I have a .NET console app that reads info from a USB stick and spits it out. I have an AIR app that listens to it an开发者_Go百科d processes the information.
My problem is that sometimes my air app doesn't seem to process some of the messages, even though the log shows that they were sent from the .net console app.
Here's what I'm doing.
.NET
Trace.WriteLine("heart," & heartRate & "," & GetTimeStamp() & ",")
I have a bunch of different listeners that spit out information. I'm just sending them through with commas separating the values. I added a comma to the end just to make sure I would spit the array if two lines were picked up at once on the air side (can that even happen?)
AIR
public function ProcessConsoleData(data:String):void{
var tempArray:Array = data.split(",");
var pointUpdated:Boolean = false;
if (tempArray[0] == ("heart")){
if (_dataModel.DeviceHeartRate.IsDeviceAvailable != true){
_dataModel.DeviceHeartRate.IsDeviceAvailable = true;
}
_dataModel.DeviceHeartRate.HeartRate = int(tempArray[1]);
_dataModel.DeviceHeartRate.LastUpdate = tempArray[2] as Date;
}
The process console data function continues like that with about 25 else if statments with different values for tempArray[0] (Yes I know the 'right' thing to do is use a case statement but I like it with else ifs).
Data comes at the app pretty fast. Sometimes just 100ms or maybe less (haven't done any benchmarks). Sometimes the air app won't process the data that's sent.
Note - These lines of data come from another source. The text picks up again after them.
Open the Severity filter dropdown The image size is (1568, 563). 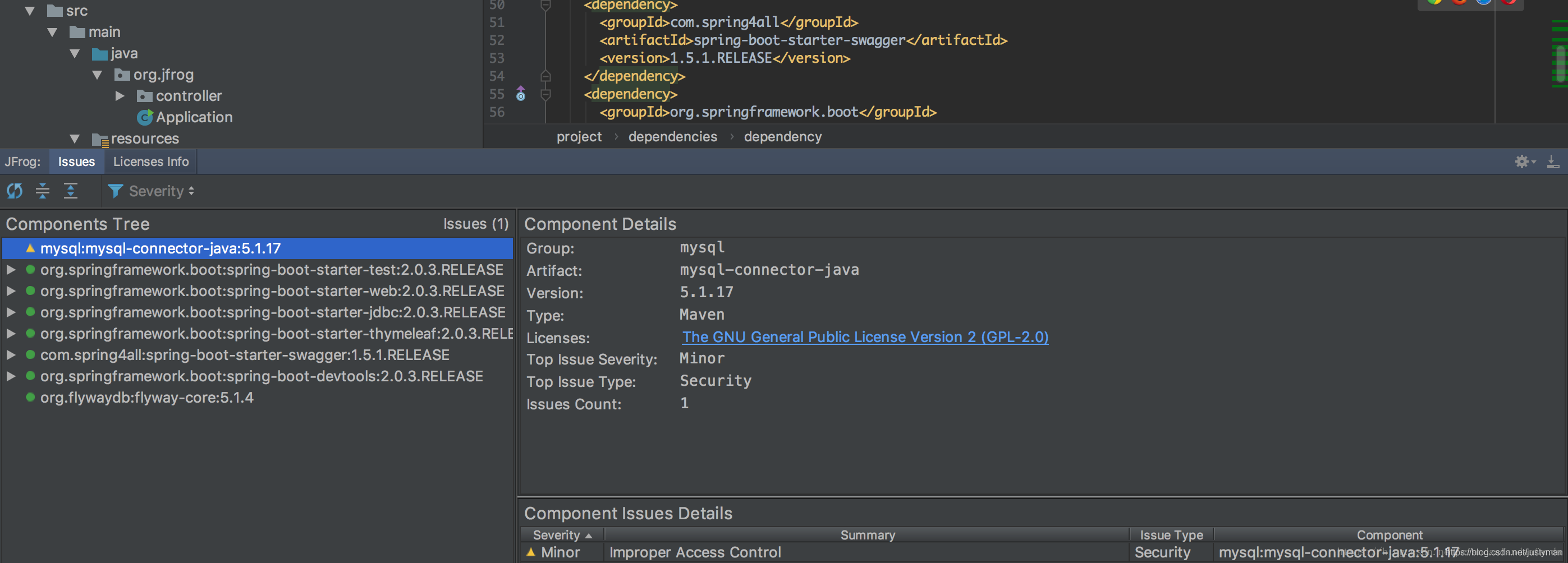click(x=161, y=191)
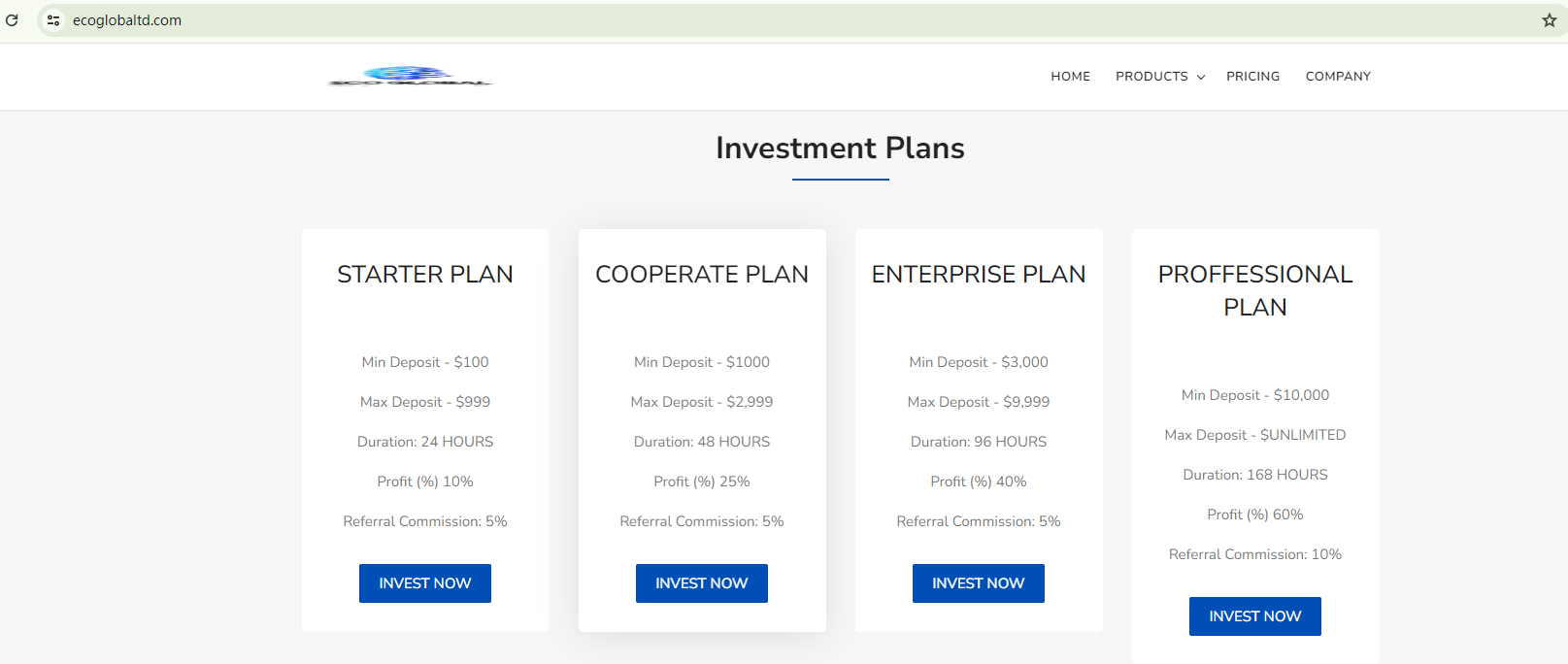The width and height of the screenshot is (1568, 664).
Task: Click the Eco Global logo image
Action: tap(411, 76)
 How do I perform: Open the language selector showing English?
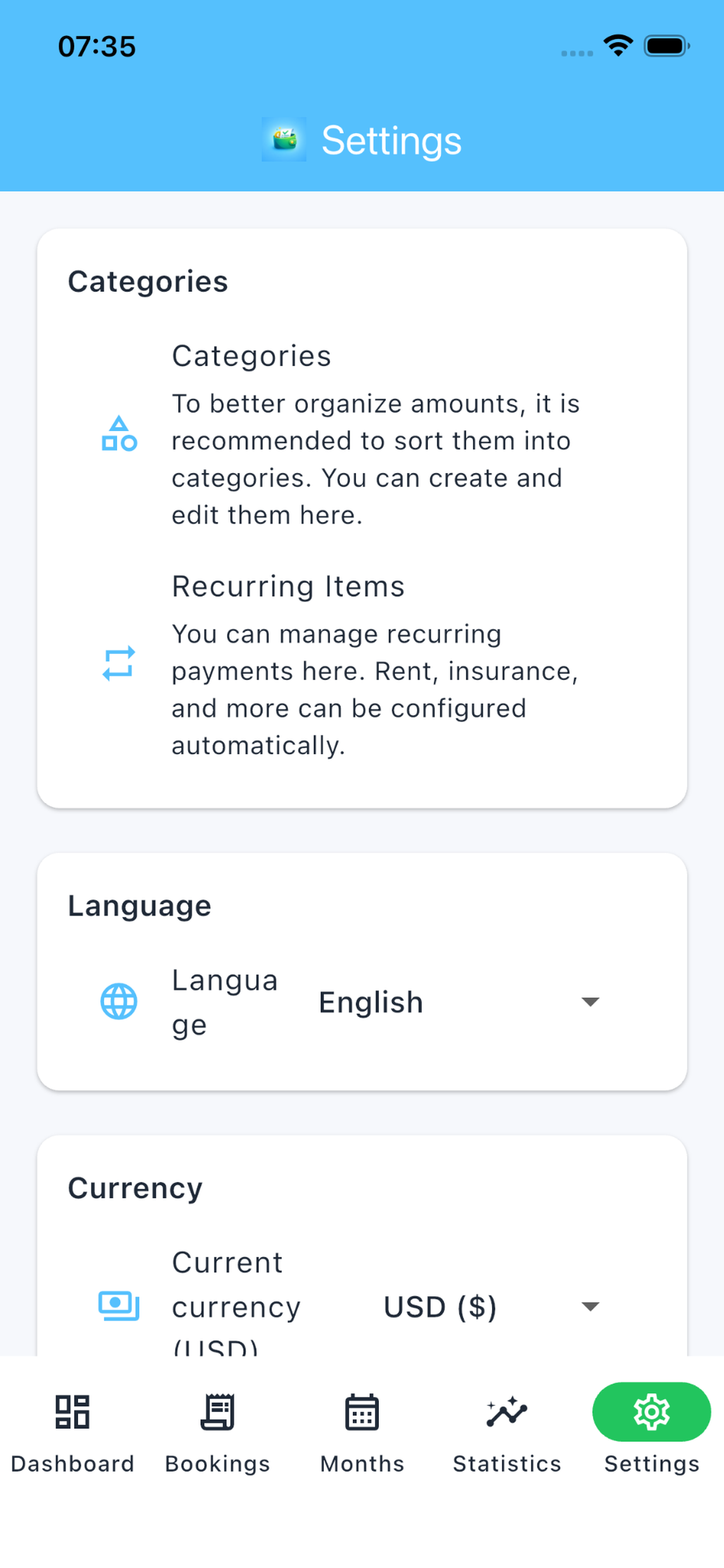coord(461,1002)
I don't know why and it's hard to debug.
Does anyone have a better way to maintain message fidelity from .NET to AIR? Maybe someone can see a hole in my logic?
Thanks.
-Nate
I was having the same problem and what is happenig is when the answers are sent to Air very fast, through a Console.WriteLine, it may happen that two or more answers are written. Your method "ProcessConsoleData" will have to be further refined, for example by split by "\ r \ n" the input string. After that split you already have individual responses.
Which method do you use? Two apps can be connected through local network, but there is simpler way. AIR can run console app itself with NativeProcess
and communicate with it via stdin|stdout. This makes console application child process of AIR app (AIR cannot connect to running console app this way).
Yo, I expect a nice +1 for this answer:)
We used a HttpListener from within a C# app to listen for Air requests. The C# HttpListener (the c# app is run like a local server) is set up to listen on a specific port on the localhost, and the Air app used HTTPService to send requests to this port. The responses were encoded in JSON and we used as3CoreLib for JSON decoding on the flex end (but you could easily use XML). The c# end just recieved some parameters as text, these were the method/class name and arguments. Used Reflection in C# to call the required function based on the string parameters passed in.